Abstract
It has long been established that galaxy morphology differs in clusters : elliptical or lenticular galaxies dominate, whereas spirals dominate in the field. It turns out that this observation is due to a transformation of spirals into lenticulars, acquired in the sweep of their gas by dynamic pressure (when they enter the hot gas at high speed), and not to an innate effect, where galaxies would be formed with different morphologies in the overdensities of the Universe. Ellipticals form by merging spirals, perhaps not completely in the cluster though, where relative velocities are too high, but in groups, where they are pre-processed. The groups then merge into a cluster, and the elliptical galaxies end up dominating the cluster center.

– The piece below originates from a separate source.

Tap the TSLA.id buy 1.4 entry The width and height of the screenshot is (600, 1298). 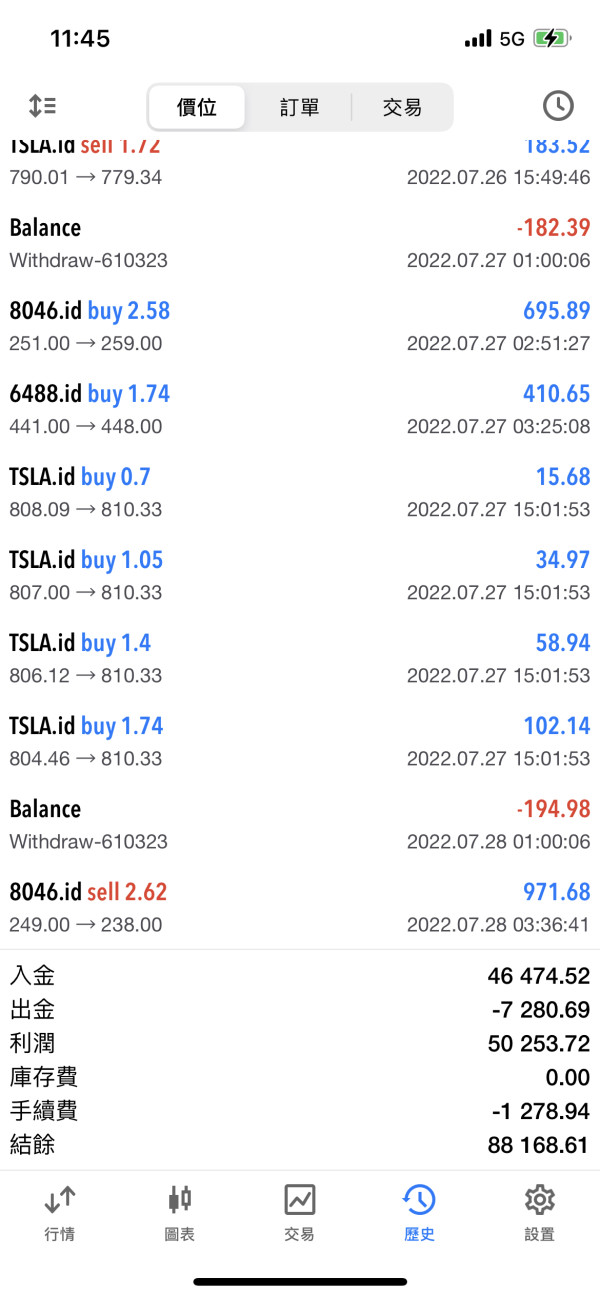click(300, 658)
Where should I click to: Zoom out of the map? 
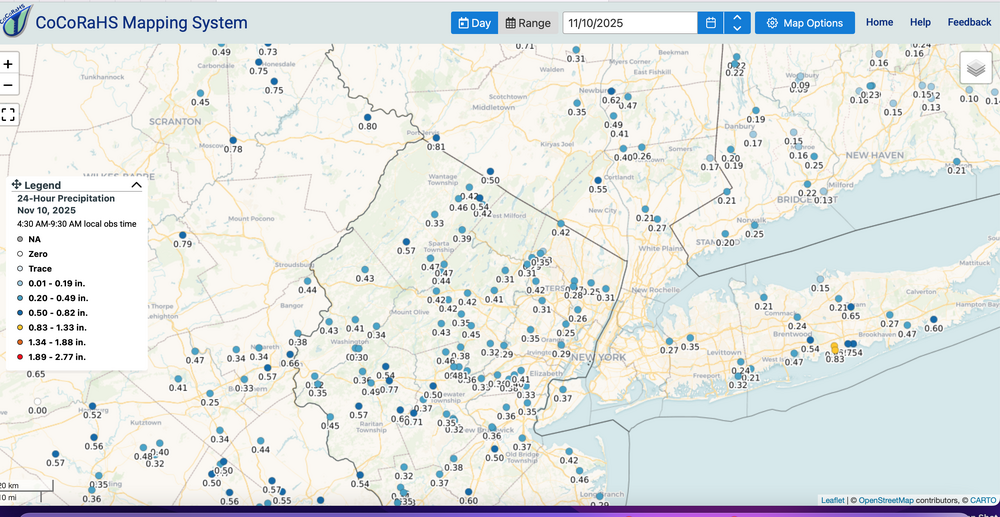click(x=9, y=86)
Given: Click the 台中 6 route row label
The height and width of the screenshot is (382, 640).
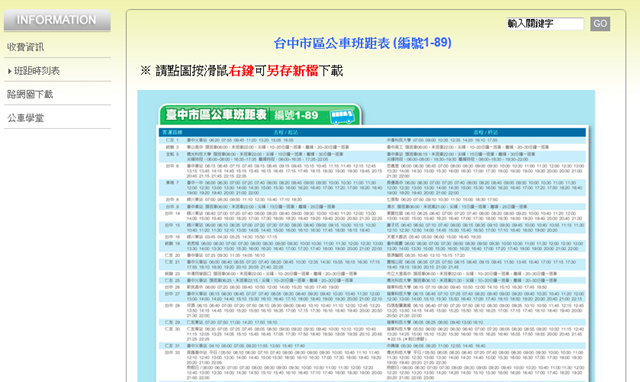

Large-scale galaxysurveys such as Sloan have revealed two sequences of galaxies: the red sequence of quiescent galaxies, no longer forming stars ( red and dead ), followed by blue galaxies, generally spirals or irregulars, which are still active. The clear separation between these two components suggests that star formation has come to an abrupt halt, known as " quenching ". Statistically, quenching is due firstly to environmental effects, and secondly to galaxy mass. In addition to gas scavenging due to dynamic pressure, environmental effects include harassment and numerous fast interactions, as well as smothering, as there is no cold gas left to refuel galaxies in clusters, as in the cosmic field and filaments. Numerical simulations have been able to quantify all these effects and have shown how cosmic filaments can also contribute to the pre-processing of galaxies, before they fall into the cluster.